Una tercera persona intervino en aquel momento en la conversación y su propósito era, sin duda, el mismo que el de su compatriota: convencer a Pai de que dejara el cuerpo en paz. ¿Qué estaban diciendo? ¿Que el cadáver no era más que una carcasa, la sombra vacía de un hombre cuyo espíritu había partido hacia un lugar mejor? Cortés deseó que Pai no escuchara. ¡El espíritu estaba allí! ¡Allí!
Y entonces, ¡alegría de alegrías!, retiraron el sudario de su rostro y Pai apareció en su campo de visión y bajó la mirada hacia él. El místico parecía medio muerto, con los ojos rojos y su belleza amoratada por el dolor.
Estoy salvado,
pensó Cortés.
Pai se dará cuenta de que tengo los ojos abiertos, que en mi cráneo hay algo más que putrefacción.

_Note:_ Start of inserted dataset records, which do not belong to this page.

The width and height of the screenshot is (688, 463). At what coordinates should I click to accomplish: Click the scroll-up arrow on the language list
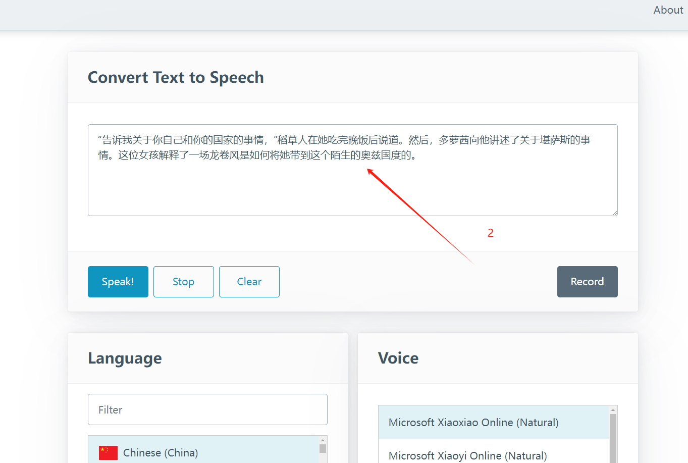(322, 441)
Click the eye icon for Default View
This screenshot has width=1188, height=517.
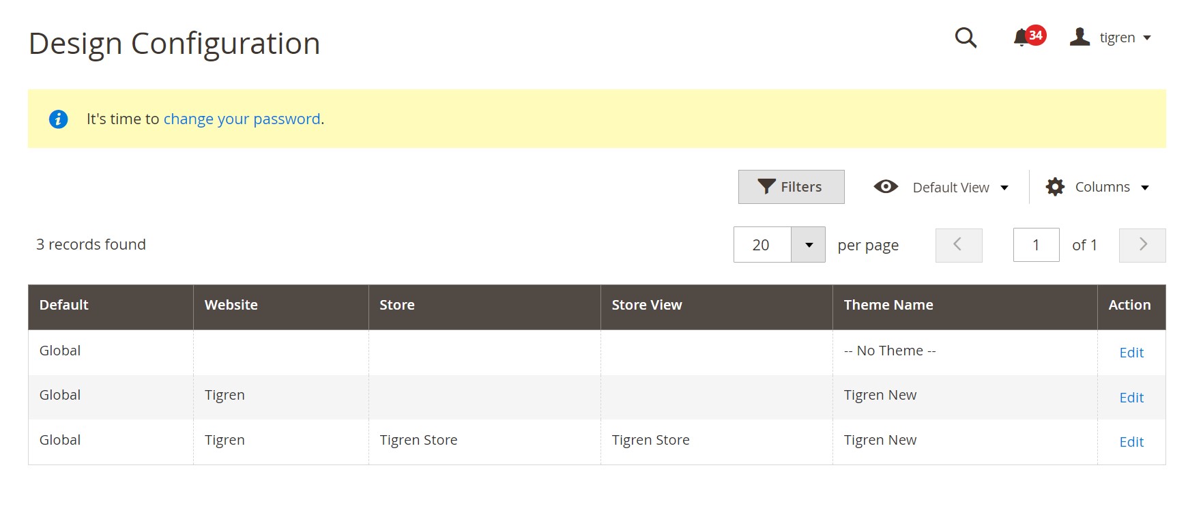coord(886,187)
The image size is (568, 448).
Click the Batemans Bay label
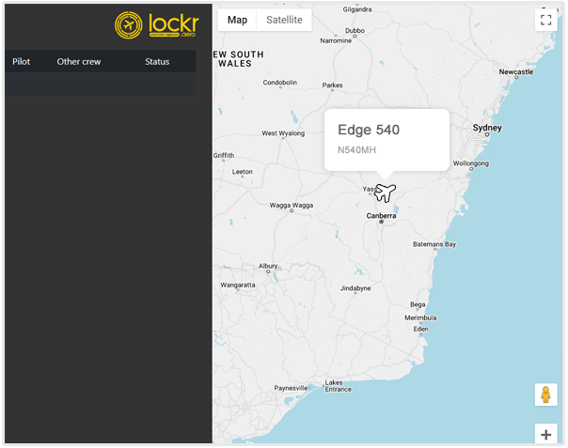tap(434, 244)
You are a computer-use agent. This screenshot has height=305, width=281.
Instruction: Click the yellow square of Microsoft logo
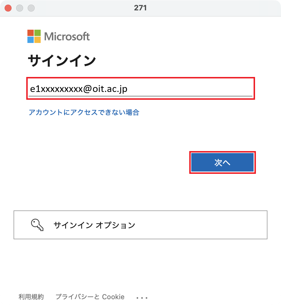[x=38, y=39]
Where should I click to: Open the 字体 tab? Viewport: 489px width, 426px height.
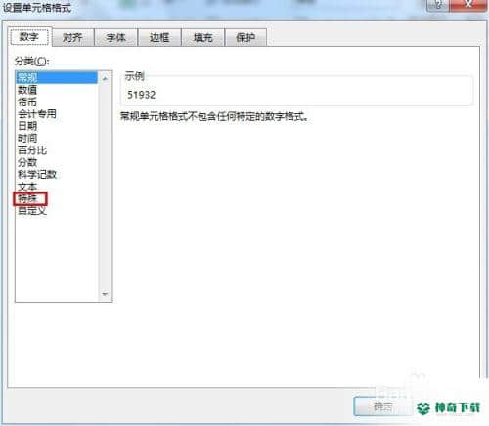click(116, 37)
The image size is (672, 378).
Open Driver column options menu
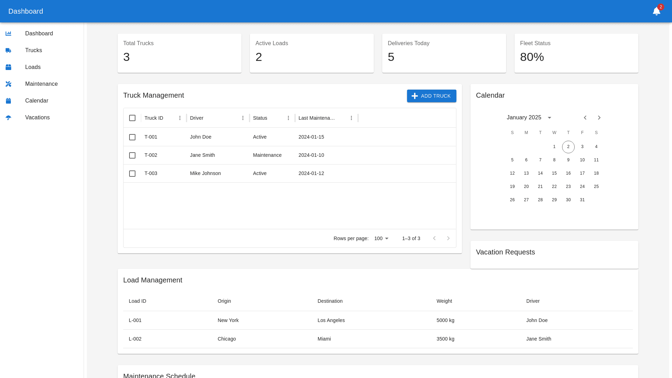[x=243, y=118]
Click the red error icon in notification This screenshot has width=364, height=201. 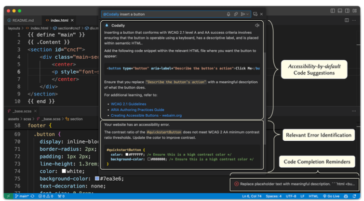point(236,184)
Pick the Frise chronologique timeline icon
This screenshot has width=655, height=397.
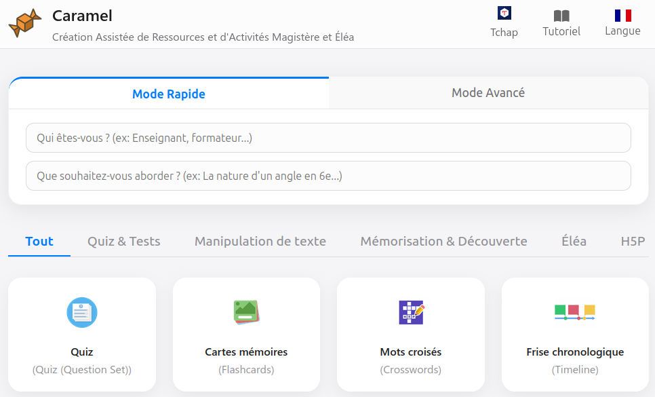(575, 312)
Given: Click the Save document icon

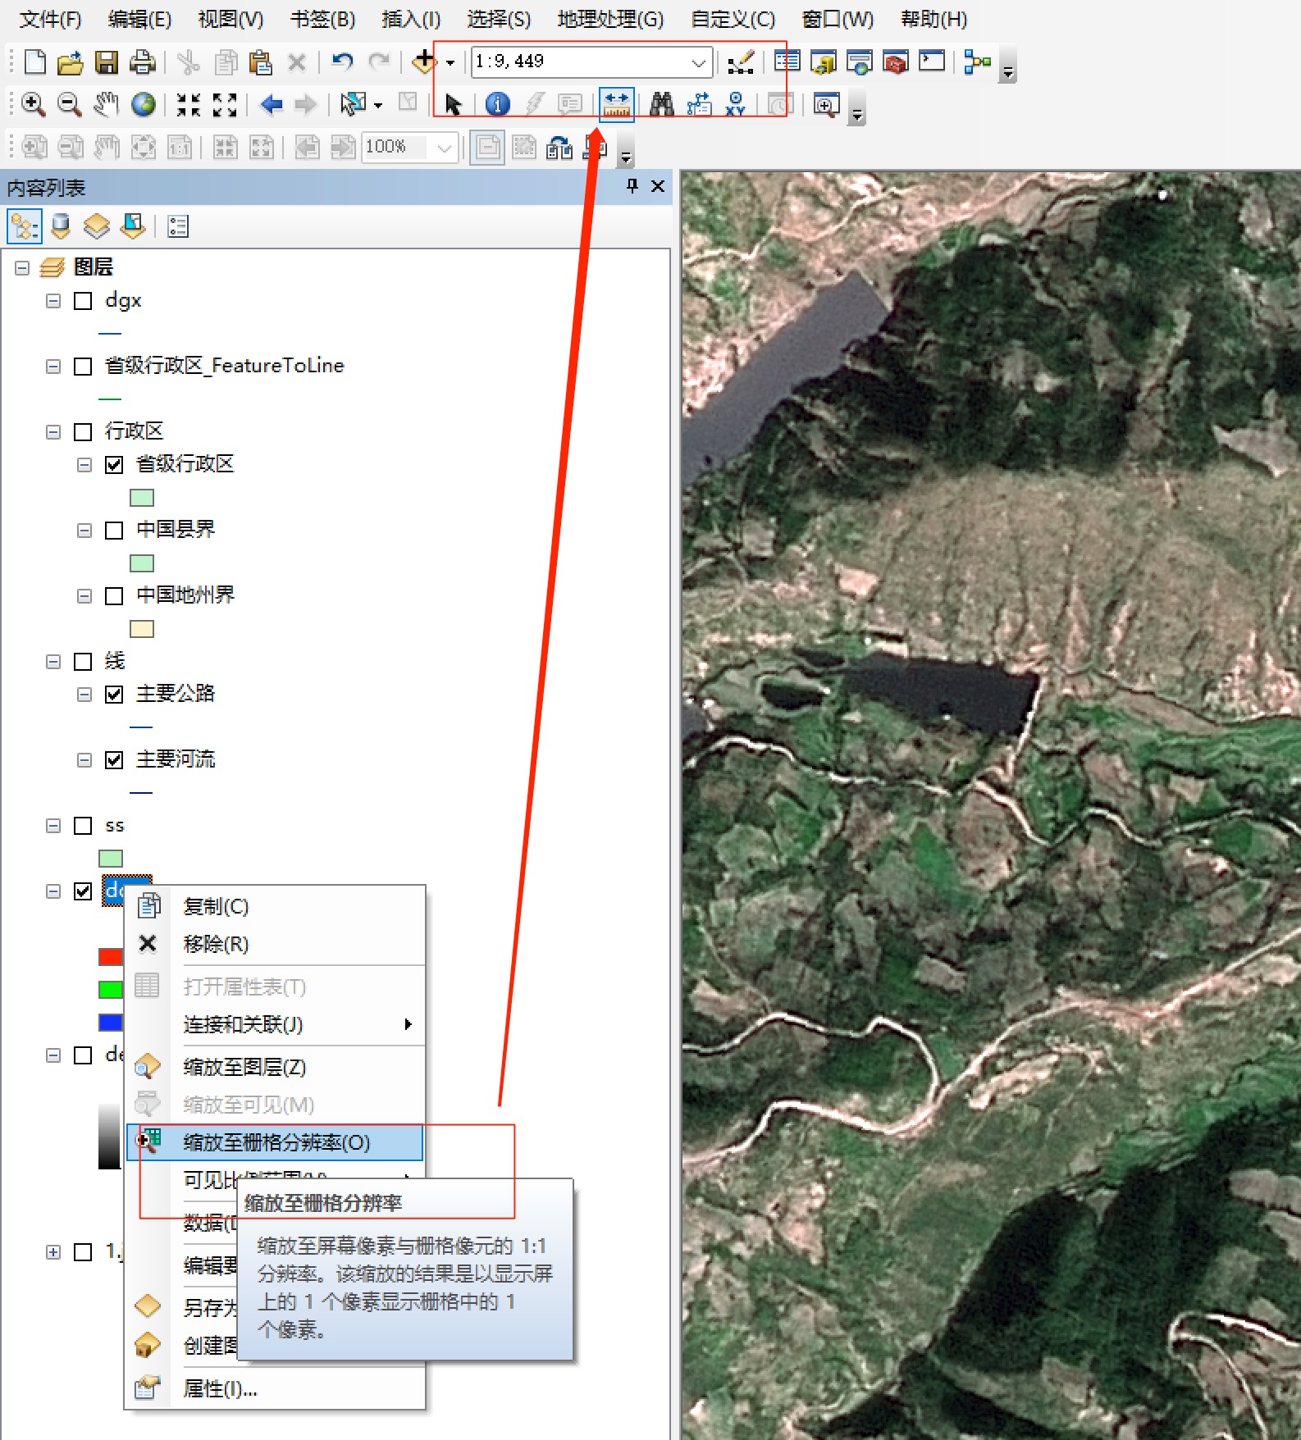Looking at the screenshot, I should tap(107, 62).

Pero semejante comprensión no se reflejó en el rostro del místico. La visión no hizo más que traer un nuevo torrente de lágrimas a sus ojos. Un hombre se colocó al lado de Pai; su cabeza era una aglomeración de brotes cristalinos y tenía las manos apoyadas sobre los hombros del místico mientras le susurraba algo al oído y lo apartaba con delicadeza. Los dedos de Pai se posaron sobre el rostro de Cortés unos segundos, cerca de sus labios. Pero su aliento, el mismo que había utilizado para echar abajo el muro que separaba los Dominios, era tan fútil en aquel momento que pasó inadvertido, y los dedos fueron retirados por la mano del que consolaba a Pai que, acto seguido, volvió a colocar el sudario sobre el rostro de Cortés.
Los oradores retomaron su endecha y los portadores su carga. Ciego una vez más, Cortés sintió que la chispa de esperanza se extinguía y era sustituida por el pánico y la furia. Pai siempre había afirmado que poseía mucha sensibilidad. ¿Cómo era posible que en aquel momento, cuando la empatía era esencial, el místico fuera inmune al peligro que corría el hombre al que consideraba su amigo? Algo más que eso: su alma gemela; alguien para quien había reconfigurado su cuerpo.
El pánico de Cortés disminuyó por un instante. ¿Había alguna esperanza enterrada entre aquellas increpaciones? Las estudió en busca de una pista. ¿Alma gemela? ¿Cuerpo reconfigurado? Sí, por supuesto: mientras pensara en el deseo, el deseo alcanzaría al místico; cambiaría al místico. Si podía sacarse la muerte de la cabeza y concentrar sus pensamientos en el sexo, podría alcanzar el núcleo proteico de Pai: provocar algún tipo de metamorfosis, por pequeña que fuera, que demostrara su estado consciente.
Como si tratara de confundirlo, un comentario de Klein le vino entonces a la cabeza; un recuerdo de otro mundo. «Todo ese tiempo malgastado», había dicho Klein, «pensando en la muerte para evitar correrte demasiado pronto…».